[Exercise text]
-=-=-=-=-
If any notice of a proposed sale or other disposition of Collateral shall be
required by law, such notice shall be deemed reasonable and proper if given at
least 20 days before such sale or other disposition. The Pledgors shall remain
liable for any deficiency if the proceeds of any sale or other disposition of
Collateral are insufficient to pay the Secured Obligations and the fees and
disbursements of any attorneys employed by the Administrative Agent or any
Lender to collect such deficiency.
9. Registration Rights; Private Sales. (a) If the Administrative Agent
shall determine to exercise its right to sell any or all of the Pledged Stock
pursuant to Section 8 hereof, and if in the opinion of the Administrative Agent
it is necessary or advisable to have the Pledged Stock, or that portion thereof
to be sold, registered under the provisions of the Securities Act, the Pledgors
will cause the Issuer thereof to (i) execute and deliver, and cause the
directors and officers of such Issuer to execute and deliver, all such
instruments and documents, and do or cause to be done all such other acts as may
be, in the opinion of the Administrative Agent, necessary or advisable to
register the Pledged Stock, or that portion thereof to be sold, under the
provisions of the Securities Act, (ii) to use its best efforts to cause the
registration statement relating thereto to become effective and to remain
effective for a period of one year from the date of the first public offering of
the Pledged Stock, or that portion thereof to be sold, and (iii) to make all
amendments thereto and/or to the related prospectus which, in the opinion of the
Administrative Agent, are necessary or advisable, all in conformity with the
requirements of the Securities Act and the rules and regulations of the
Securities and Exchange Commission applicable thereto. Each Pledgor acknowledges
and agrees to cause such Issuer to comply with the provisions of the securities
or "Blue Sky" laws of any and all jurisdiction which the Administrative Agent
shall designate and to make available to its security holders, as soon as
practicable, an earnings statement (which need not be audited) which will
satisfy the provisions of Section 11(a) of the Securities Act.
-=-=-=-=-
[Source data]
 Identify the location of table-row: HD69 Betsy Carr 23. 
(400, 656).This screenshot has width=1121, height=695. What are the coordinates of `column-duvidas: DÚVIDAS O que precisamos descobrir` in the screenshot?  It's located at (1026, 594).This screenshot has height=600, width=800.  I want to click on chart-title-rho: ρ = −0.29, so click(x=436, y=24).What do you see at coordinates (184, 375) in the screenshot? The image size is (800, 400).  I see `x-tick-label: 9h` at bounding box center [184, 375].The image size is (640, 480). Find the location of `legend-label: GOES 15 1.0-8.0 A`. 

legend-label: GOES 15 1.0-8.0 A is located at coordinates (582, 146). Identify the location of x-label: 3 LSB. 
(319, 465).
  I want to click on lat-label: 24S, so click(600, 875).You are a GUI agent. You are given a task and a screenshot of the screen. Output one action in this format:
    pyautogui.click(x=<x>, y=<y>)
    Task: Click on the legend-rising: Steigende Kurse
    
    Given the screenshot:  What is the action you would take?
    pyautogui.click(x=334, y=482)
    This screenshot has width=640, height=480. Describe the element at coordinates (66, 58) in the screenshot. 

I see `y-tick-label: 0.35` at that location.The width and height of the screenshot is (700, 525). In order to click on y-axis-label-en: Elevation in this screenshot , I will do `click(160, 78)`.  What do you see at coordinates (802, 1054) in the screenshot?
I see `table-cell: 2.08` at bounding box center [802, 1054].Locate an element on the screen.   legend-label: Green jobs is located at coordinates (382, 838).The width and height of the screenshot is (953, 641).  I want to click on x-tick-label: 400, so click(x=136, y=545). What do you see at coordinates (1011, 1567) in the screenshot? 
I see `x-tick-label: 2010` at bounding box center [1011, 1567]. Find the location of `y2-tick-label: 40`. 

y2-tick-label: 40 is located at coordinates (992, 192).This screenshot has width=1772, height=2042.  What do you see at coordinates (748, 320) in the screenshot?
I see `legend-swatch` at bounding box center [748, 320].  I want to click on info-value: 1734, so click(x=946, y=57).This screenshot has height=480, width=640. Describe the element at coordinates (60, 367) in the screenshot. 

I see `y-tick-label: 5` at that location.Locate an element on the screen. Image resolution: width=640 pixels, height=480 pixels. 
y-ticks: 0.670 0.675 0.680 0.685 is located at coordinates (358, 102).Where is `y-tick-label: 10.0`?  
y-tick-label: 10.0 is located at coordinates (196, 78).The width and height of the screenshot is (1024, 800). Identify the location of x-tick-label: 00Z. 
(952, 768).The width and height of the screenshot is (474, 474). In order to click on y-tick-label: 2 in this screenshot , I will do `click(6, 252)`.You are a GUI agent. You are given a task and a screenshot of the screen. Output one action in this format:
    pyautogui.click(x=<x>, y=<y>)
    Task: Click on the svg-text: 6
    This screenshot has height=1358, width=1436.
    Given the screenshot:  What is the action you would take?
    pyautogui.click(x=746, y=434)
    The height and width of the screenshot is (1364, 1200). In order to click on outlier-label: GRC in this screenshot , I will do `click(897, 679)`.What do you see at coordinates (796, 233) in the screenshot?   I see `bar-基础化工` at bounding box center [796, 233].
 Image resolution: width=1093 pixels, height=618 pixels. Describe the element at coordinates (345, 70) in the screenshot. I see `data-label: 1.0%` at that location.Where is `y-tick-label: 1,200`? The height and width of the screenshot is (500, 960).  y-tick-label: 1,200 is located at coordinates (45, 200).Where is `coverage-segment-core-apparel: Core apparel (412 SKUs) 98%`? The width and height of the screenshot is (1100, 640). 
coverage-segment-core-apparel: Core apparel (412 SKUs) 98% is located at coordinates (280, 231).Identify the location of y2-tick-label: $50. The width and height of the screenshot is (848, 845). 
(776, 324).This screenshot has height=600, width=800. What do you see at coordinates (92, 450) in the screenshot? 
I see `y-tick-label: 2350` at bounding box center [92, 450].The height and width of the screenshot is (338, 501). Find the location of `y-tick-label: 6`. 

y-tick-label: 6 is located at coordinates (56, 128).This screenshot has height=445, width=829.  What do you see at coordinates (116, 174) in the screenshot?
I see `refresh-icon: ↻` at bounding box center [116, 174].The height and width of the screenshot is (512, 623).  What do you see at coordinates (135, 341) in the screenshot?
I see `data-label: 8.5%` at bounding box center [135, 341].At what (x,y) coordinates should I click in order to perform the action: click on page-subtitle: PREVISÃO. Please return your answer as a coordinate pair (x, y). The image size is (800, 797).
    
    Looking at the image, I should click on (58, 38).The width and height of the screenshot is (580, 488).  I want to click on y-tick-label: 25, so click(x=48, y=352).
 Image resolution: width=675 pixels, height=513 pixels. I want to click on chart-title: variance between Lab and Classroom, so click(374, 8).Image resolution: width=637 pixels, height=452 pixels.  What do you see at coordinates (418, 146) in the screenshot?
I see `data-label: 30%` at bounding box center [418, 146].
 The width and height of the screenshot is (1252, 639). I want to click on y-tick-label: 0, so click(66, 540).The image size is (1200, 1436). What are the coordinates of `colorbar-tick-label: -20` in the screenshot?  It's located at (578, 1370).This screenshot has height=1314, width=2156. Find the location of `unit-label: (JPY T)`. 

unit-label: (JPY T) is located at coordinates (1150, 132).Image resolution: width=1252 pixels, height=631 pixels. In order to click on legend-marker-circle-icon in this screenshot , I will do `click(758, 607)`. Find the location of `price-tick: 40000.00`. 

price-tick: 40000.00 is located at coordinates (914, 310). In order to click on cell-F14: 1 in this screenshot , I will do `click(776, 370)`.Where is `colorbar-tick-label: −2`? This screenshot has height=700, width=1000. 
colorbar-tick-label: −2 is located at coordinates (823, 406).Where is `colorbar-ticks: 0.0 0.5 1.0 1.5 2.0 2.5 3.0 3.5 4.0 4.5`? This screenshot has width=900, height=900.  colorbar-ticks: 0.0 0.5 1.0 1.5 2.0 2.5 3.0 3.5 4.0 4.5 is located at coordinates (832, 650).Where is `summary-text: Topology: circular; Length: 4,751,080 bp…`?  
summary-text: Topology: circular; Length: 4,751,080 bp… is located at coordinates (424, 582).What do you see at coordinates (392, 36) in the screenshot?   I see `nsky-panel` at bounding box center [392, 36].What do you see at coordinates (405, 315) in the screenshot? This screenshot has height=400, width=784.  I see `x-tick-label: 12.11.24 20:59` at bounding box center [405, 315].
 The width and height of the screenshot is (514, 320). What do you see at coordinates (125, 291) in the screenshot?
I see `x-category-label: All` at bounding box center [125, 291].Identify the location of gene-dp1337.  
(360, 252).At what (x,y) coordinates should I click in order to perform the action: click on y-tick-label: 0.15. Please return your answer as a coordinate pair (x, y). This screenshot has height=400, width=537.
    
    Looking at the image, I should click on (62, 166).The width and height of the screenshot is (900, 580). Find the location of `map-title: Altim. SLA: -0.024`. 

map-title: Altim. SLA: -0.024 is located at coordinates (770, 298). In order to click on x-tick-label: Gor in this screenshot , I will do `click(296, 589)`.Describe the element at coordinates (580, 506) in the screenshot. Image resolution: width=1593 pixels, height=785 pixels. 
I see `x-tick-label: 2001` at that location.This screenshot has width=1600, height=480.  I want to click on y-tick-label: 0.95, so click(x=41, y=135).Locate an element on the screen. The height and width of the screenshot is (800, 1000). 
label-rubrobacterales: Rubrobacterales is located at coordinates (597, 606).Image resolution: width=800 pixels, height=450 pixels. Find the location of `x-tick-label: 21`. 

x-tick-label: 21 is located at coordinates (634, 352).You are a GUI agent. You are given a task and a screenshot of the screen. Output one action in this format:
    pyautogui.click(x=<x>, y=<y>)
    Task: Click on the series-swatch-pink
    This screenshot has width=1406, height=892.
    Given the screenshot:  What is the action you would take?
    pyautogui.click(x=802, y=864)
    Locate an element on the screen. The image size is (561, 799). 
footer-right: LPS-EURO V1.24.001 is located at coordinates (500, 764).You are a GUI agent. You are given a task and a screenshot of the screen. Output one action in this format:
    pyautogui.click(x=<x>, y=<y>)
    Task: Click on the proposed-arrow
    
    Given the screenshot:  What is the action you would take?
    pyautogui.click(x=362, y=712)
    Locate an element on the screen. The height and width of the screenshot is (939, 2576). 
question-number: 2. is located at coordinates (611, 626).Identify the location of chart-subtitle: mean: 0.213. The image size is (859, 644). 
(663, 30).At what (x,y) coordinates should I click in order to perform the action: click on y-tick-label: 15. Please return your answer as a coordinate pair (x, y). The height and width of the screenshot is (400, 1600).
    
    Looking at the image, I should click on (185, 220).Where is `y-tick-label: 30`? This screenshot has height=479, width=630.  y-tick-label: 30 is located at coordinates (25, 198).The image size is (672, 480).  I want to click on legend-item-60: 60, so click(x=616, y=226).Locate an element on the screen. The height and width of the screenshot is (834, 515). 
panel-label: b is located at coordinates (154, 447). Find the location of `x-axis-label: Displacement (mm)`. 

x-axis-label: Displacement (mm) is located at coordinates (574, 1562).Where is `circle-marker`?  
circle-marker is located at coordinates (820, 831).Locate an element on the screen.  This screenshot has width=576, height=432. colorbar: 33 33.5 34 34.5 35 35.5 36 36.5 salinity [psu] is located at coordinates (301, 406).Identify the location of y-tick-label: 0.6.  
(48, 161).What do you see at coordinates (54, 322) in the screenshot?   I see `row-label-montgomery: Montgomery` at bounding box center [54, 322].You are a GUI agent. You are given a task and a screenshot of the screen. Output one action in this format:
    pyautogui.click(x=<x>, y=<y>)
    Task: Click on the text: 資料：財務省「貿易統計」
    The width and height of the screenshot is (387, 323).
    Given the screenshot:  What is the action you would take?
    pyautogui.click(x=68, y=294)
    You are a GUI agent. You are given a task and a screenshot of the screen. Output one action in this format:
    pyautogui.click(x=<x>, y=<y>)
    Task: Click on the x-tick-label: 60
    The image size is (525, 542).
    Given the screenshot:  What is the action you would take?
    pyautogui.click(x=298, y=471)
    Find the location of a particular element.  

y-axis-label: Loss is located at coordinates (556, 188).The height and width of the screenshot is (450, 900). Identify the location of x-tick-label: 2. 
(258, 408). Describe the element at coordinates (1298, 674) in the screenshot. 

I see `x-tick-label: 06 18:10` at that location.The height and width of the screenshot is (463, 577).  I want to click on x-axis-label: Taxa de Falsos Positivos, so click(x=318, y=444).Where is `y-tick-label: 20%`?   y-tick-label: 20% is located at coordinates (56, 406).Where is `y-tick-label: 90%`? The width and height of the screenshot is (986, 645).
-=-=-=-=-
[Tasks to perform]
A) According to the pledge agreement excerpt, how far in advance must a legally required notice of a proposed sale of Collateral be given to be deemed reasonable and proper?
B) Restate the paragraph of the pledge agreement excerpt that begins "9. Registration Rights; Private Sales" as a concise list, keeping its main facts.
C) Carry on the pledge agreement excerpt, writing the next portion of the provision after its final sentence.
The material above is not needed for this exercise.

[Expected responses]
A) At least 20 days before the sale or other disposition.

B)
- This applies if the Administrative Agent decides to sell any or all of the Pledged Stock under Section 8 and considers registration under the Securities Act necessary or advisable.
- In that case, the Pledgors must cause the Issuer to execute and deliver all instruments and documents the Administrative Agent considers necessary or advisable for registration. The Issuer must also have its directors and officers do so, and must take any other such acts.
- The Issuer must use its best efforts to make the registration statement effective and keep it effective for one year from the first public offering.
- The Issuer must make any amendments to the registration statement or prospectus that the Administrative Agent considers necessary or advisable. All of this must conform to the Securities Act and the applicable rules of the Securities and Exchange Commission.
- Each Pledgor agrees to cause the Issuer to comply with the securities or "Blue Sky" laws of any jurisdiction the Administrative Agent designates.
- Each Pledgor also agrees to cause the Issuer to provide its security holders, as soon as practicable, with an earnings statement that satisfies Section 11(a) of the Securities Act. The statement need not be audited.

C)
(b) Each Pledgor recognizes that the Administrative Agent may be unable
to effect a public sale of any or all the Pledged Stock, by reason of certain
prohibitions contained in the Securities Act and applicable state securities
laws or otherwise, and may be compelled to resort to one or more private sales
thereof to a restricted group of purchasers
<PAGE>
which will be obligated to agree, among other things, to acquire such securities
for their own account for investment and not with a view to the distribution or
resale thereof. Each Pledgor agrees that any such private sale may result in
prices and other terms less favorable than if such sale were a public sale and,
notwithstanding such circumstances, agrees that any such private sale shall be
deemed to have been made in a commercially reasonable manner. The Administrative
Agent shall be under no obligation to delay a sale of any of the Pledged Stock
for the period of time necessary to permit the Issuer thereof to register such
securities for public sale under the Securities Act, or under applicable state
securities laws, even if such Issuer agrees to do so.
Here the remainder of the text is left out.